Over the past 15 years, Julie has exhibited widely, has been published in books and magazines, has curated art exhibitions and has coordinated large public yarnbombing projects. She speaks about the plastic pollution crisis that informs her artwork and teaches workshops.
Julie’s love of fiber arts is rooted among her earliest memories of her mother at the sewing machine. Her grandmother knit and crocheted constantly and taught her to crochet during one of her family’s summer visits from Arizona to their hometown in Pennsylvania. She learned to sew in Junior High, and it was like she was born to do it. She also explored embroidery, crochet, macramé, batik.

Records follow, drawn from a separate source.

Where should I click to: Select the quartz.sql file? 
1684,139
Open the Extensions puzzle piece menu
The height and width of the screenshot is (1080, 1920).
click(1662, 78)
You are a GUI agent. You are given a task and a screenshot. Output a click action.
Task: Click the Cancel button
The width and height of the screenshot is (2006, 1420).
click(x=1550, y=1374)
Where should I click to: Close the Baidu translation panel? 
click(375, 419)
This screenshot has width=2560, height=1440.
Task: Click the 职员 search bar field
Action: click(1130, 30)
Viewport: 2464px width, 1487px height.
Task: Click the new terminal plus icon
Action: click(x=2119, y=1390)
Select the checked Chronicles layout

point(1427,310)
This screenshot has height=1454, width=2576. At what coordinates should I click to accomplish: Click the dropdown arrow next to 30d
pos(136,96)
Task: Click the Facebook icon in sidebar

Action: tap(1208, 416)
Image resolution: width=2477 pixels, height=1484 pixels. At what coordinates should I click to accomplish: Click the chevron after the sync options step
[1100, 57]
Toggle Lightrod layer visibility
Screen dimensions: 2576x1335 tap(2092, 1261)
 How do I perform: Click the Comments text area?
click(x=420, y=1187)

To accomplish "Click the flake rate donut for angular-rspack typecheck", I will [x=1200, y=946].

Upon arriving in LA at age twenty, the only real skill she had was sewing. Sewing for income lead to the Fashion Design program at Los Angeles Trade Technical College and becoming a pattern maker in the garment industry. Marriage and children followed a few years later while teaching Fashion Design at Otis College of Art and Design and attending night classes to complete her AA degree. Julie taught at Otis for seven years and transferred to California State University Northridge to complete her bachelor’s degree in Art.